Menurut KBBI[1] , anjing, bangsat, dan babi merupakan kata benda. Anjing memiliki pengertian, “binatang menyusui yg biasa dipelihara untuk menjaga rumah, berburu, dsb; Canis familiaris”. Bangsat memiliki 2 pengertian, “(1) kepinding; kutu busuk dan (2) orang yang bertabiat jahat (terutama yang suka mencuri, mencopet, dsb.)”. Sedangkan babi memiliki 3 pengertian, “(1) binatang menyusui yg bermoncong panjang, berkulit tebal, dan berbulu kasar; (2) kas umpatan yg sangat kasar; (3) nama kartu kecil (kartu ceki)”.

Berdasarkan makna leksikal dalam KBBI, hanya babi yang secara tegas diberi pengertian sebagai kata makian.
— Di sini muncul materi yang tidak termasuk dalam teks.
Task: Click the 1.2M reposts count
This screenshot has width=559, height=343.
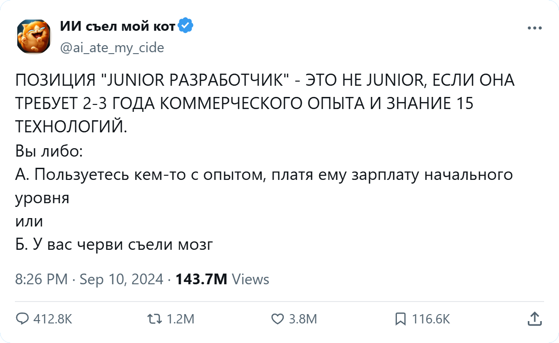Action: 180,319
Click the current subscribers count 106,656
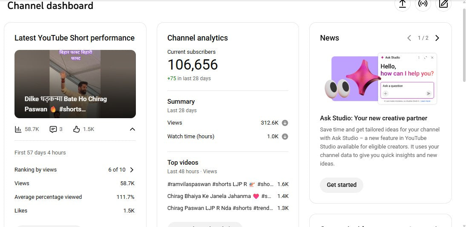The height and width of the screenshot is (227, 466). 193,65
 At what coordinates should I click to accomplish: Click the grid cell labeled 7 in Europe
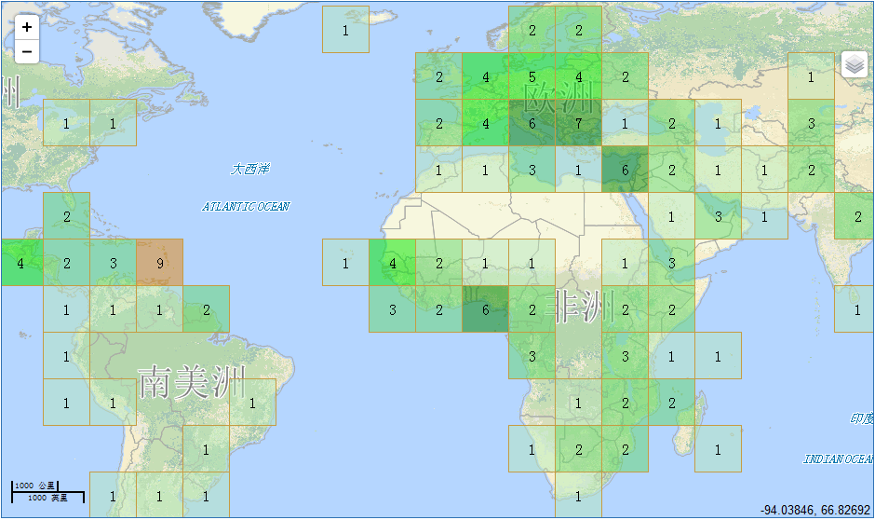tap(578, 123)
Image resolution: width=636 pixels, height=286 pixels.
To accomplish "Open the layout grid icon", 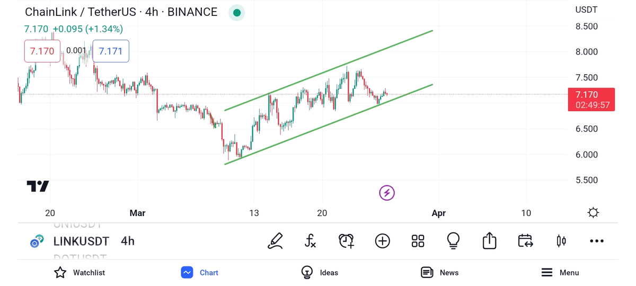I will [x=418, y=241].
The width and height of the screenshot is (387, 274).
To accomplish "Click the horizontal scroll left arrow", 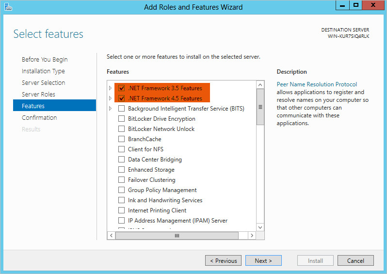I will click(112, 235).
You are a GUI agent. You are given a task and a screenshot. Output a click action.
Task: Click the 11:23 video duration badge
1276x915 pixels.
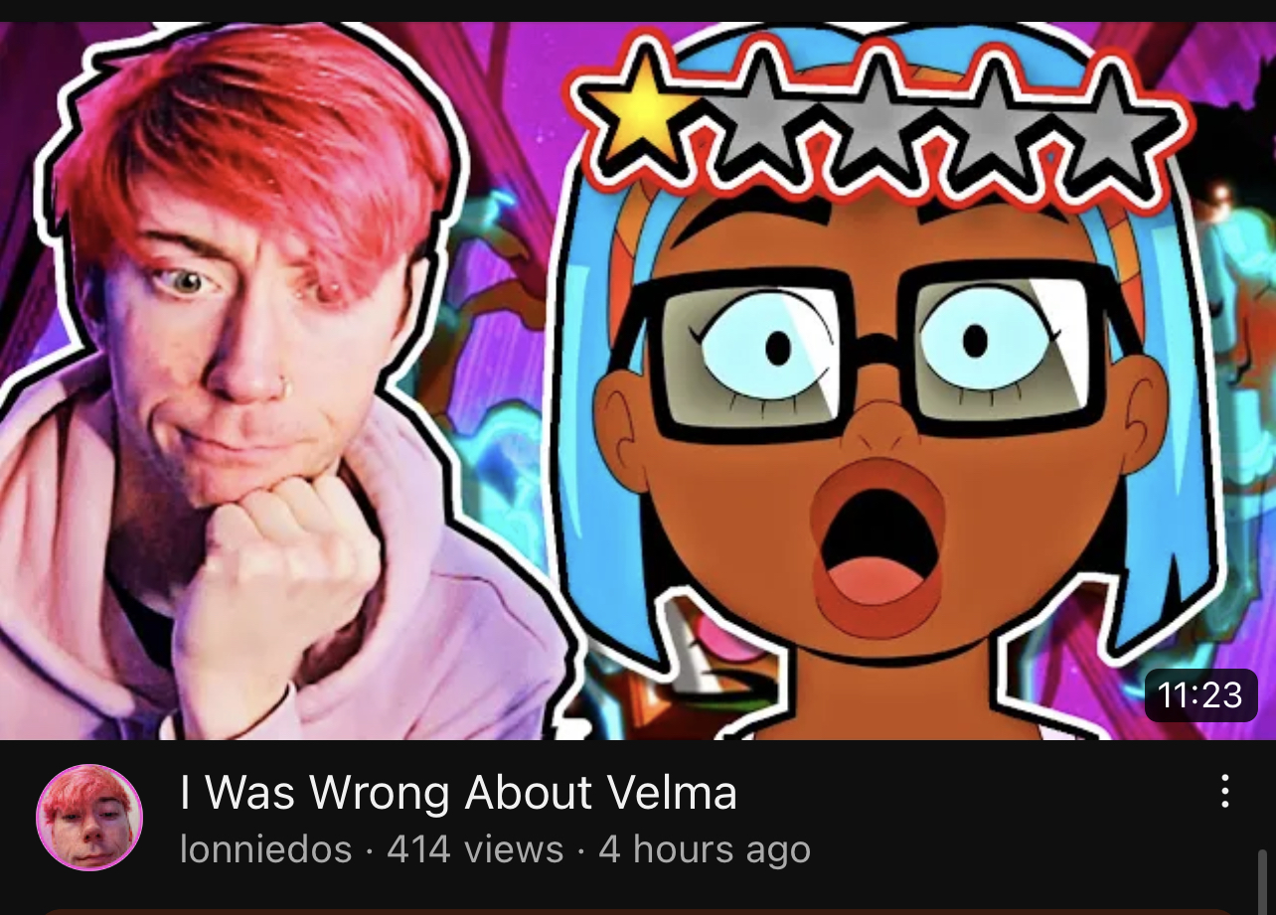tap(1200, 694)
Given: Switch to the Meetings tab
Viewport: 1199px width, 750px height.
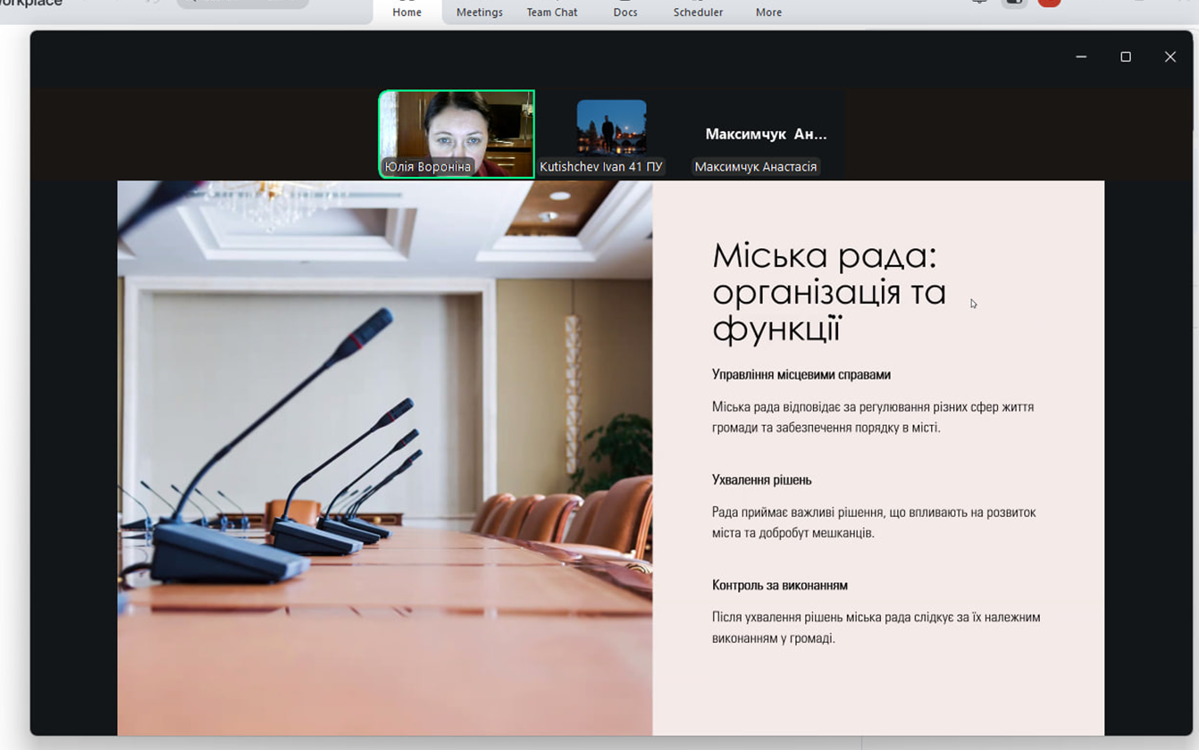Looking at the screenshot, I should tap(479, 12).
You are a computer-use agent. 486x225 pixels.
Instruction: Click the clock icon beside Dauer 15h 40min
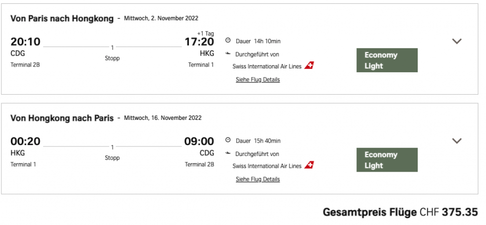228,141
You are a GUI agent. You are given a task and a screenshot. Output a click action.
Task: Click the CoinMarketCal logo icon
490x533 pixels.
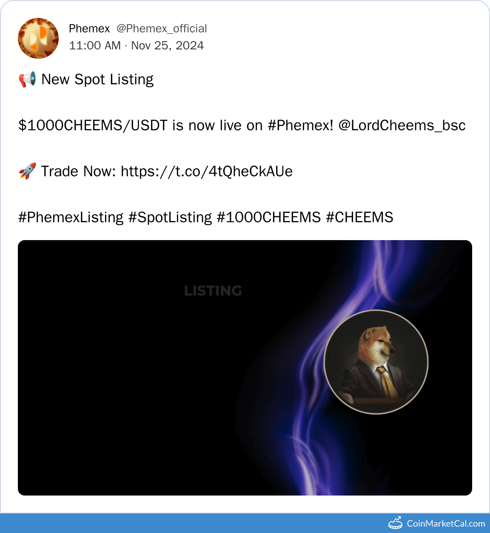tap(395, 523)

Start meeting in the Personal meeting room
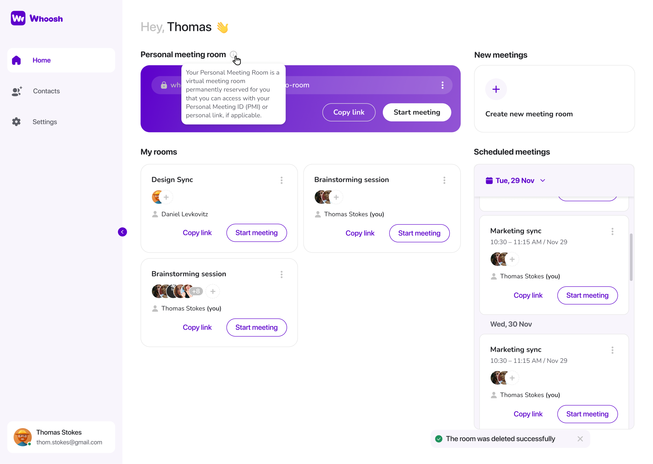click(x=417, y=112)
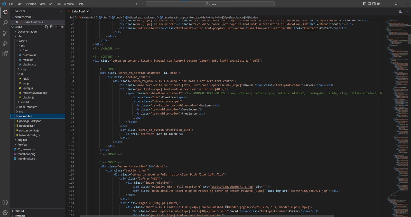Open tailwind.config.js file
This screenshot has width=411, height=217.
coord(29,135)

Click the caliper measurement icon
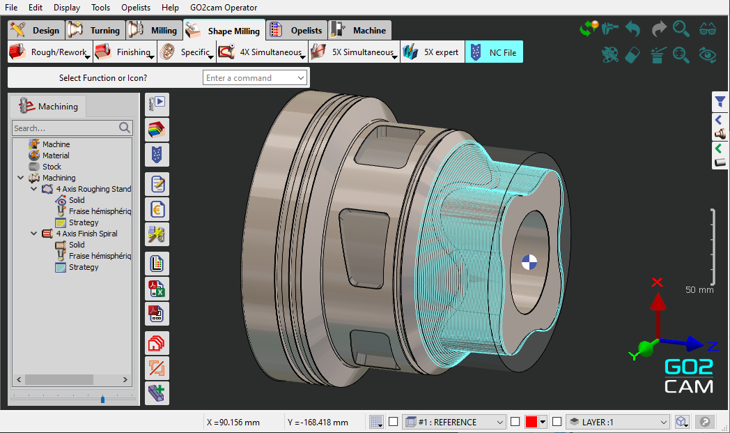611,29
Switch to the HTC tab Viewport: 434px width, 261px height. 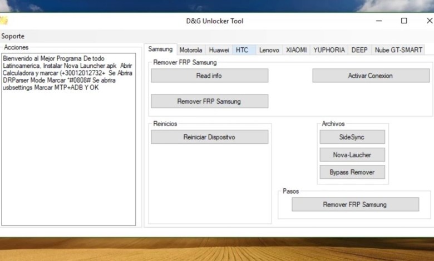[x=242, y=50]
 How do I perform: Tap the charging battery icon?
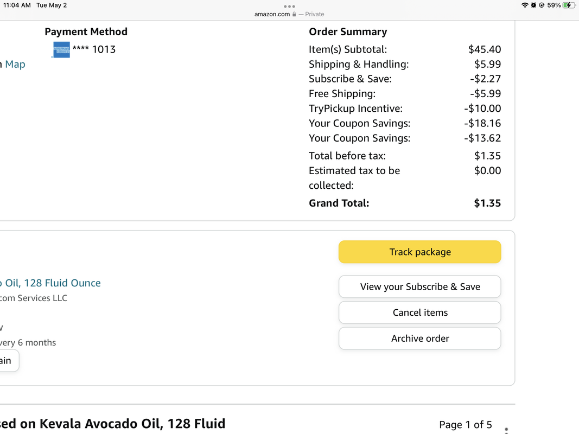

Sedangkan bangsat seolah besinonim dengan orang jahat. Pada kenyataannya, kata bangsat takhanya digunakan untuk memaki orang jahat (dalam KBBI dicontohkan pencuri, pencopet, dsb.). Hanya anjing yang agaknya tidak dimaknai sebagai bentuk makian. Saya sendiri tidak mengerti, mengapa Pusat Bahasa selaku penyusun KBBI tak memberikan pengertian pada kata anjing sebagai kata makian, padahal penggunaan kata itu sebagai makian takkalah popular dari bangsat dan babi.

Pertanyaannya kemudian, sejak kapankah ketiga kata itu (baca: anjing, bangsat, babi) dijadikan sebagai kata makian? Lagi-lagi saya harus mengulang pernyataan, yeah begitulah kerabitreran bahasa. Barangkali karena—dalam terminology Islam—anjing dan babi digolongkan sebagai hewan yang haram untuk dimakan? Jika demikian, kenapa kita tidak memaki dengan kata “manusia!”, bukankah manusia juga haram dimakan? Sementara itu, bangsat suka mengisap darah manusia yang berakibat pada bentol dan gatal-gatal. Boleh jadi karena aktivitas bangsat itu yang menyebabkannya dijadikan kata makian. Namun, bukankah itu merupakan mekanisme hidup yang harus dilakukannya untuk dapat hidup, seperti juga manusia yang suka makan hewan lainnya bahkan anjing dan babi?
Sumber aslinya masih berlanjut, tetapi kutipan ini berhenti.